▶ _Work request_
Nothing should change. Output the data exactly.
··· Task input ···
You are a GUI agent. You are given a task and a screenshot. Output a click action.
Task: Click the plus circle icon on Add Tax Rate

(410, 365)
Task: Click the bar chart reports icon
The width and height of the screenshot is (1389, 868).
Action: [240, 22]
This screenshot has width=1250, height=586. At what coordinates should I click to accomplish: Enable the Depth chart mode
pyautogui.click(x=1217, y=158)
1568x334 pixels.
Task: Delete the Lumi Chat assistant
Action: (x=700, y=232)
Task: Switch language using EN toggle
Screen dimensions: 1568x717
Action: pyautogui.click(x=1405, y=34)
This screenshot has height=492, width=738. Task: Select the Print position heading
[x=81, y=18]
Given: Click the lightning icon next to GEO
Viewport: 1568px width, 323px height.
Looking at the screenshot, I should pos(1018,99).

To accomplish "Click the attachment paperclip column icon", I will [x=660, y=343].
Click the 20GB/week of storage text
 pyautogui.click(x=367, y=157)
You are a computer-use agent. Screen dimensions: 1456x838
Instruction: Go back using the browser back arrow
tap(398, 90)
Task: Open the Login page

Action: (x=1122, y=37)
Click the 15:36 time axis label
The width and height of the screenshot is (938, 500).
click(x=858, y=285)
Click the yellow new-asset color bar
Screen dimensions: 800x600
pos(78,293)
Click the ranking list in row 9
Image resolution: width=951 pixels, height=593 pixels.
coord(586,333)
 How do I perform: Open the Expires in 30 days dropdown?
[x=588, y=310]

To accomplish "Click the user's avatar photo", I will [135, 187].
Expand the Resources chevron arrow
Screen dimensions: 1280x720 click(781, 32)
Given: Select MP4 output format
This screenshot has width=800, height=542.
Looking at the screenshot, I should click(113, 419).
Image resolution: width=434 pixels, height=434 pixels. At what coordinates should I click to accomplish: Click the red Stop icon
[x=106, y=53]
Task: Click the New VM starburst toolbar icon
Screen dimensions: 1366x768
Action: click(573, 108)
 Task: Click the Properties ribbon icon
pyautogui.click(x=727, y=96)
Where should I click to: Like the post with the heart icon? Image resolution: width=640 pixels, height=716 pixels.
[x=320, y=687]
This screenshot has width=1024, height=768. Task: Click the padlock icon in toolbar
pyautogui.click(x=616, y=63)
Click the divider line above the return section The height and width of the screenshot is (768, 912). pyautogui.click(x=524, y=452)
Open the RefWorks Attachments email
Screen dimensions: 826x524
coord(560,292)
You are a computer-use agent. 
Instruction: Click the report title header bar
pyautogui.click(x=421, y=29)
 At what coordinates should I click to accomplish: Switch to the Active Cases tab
···
▶ _Exercise response_
You are a GUI agent. You are given a task and a screenshot. Output a click action.
Task: Click the plus circle icon on Add Tax Rate

(410, 365)
Task: Click the bar chart reports icon
The width and height of the screenshot is (1389, 868).
Action: [240, 22]
This screenshot has width=1250, height=586. At what coordinates should I click to accomplish: Enable the Depth chart mode
pyautogui.click(x=1217, y=158)
1568x334 pixels.
Task: Delete the Lumi Chat assistant
Action: (x=700, y=232)
Task: Switch language using EN toggle
Screen dimensions: 1568x717
Action: pyautogui.click(x=1405, y=34)
This screenshot has height=492, width=738. Task: Select the Print position heading
[x=81, y=18]
Given: Click the lightning icon next to GEO
Viewport: 1568px width, 323px height.
Looking at the screenshot, I should pos(1018,99).

To accomplish "Click the attachment paperclip column icon", I will [x=660, y=343].
Click the 20GB/week of storage text
 pyautogui.click(x=367, y=157)
You are a computer-use agent. Screen dimensions: 1456x838
Instruction: Go back using the browser back arrow
tap(398, 90)
Task: Open the Login page

Action: (x=1122, y=37)
Click the 15:36 time axis label
The width and height of the screenshot is (938, 500).
click(x=858, y=285)
Click the yellow new-asset color bar
Screen dimensions: 800x600
pos(78,293)
Click the ranking list in row 9
Image resolution: width=951 pixels, height=593 pixels.
coord(586,333)
 How do I perform: Open the Expires in 30 days dropdown?
[x=588, y=310]

To accomplish "Click the user's avatar photo", I will [135, 187].
Expand the Resources chevron arrow
Screen dimensions: 1280x720 click(781, 32)
Given: Select MP4 output format
This screenshot has width=800, height=542.
Looking at the screenshot, I should click(113, 419).
Image resolution: width=434 pixels, height=434 pixels. At what coordinates should I click to accomplish: Click the red Stop icon
[x=106, y=53]
Task: Click the New VM starburst toolbar icon
Screen dimensions: 1366x768
Action: click(573, 108)
 Task: Click the Properties ribbon icon
pyautogui.click(x=727, y=96)
Where should I click to: Like the post with the heart icon? Image resolution: width=640 pixels, height=716 pixels.
[x=320, y=687]
This screenshot has width=1024, height=768. Task: Click the padlock icon in toolbar
pyautogui.click(x=616, y=63)
Click the divider line above the return section The height and width of the screenshot is (768, 912). pyautogui.click(x=524, y=452)
Open the RefWorks Attachments email
Screen dimensions: 826x524
coord(560,292)
You are a computer-use agent. 
Instruction: Click the report title header bar
pyautogui.click(x=421, y=29)
 At what coordinates should I click to accomplish: Switch to the Active Cases tab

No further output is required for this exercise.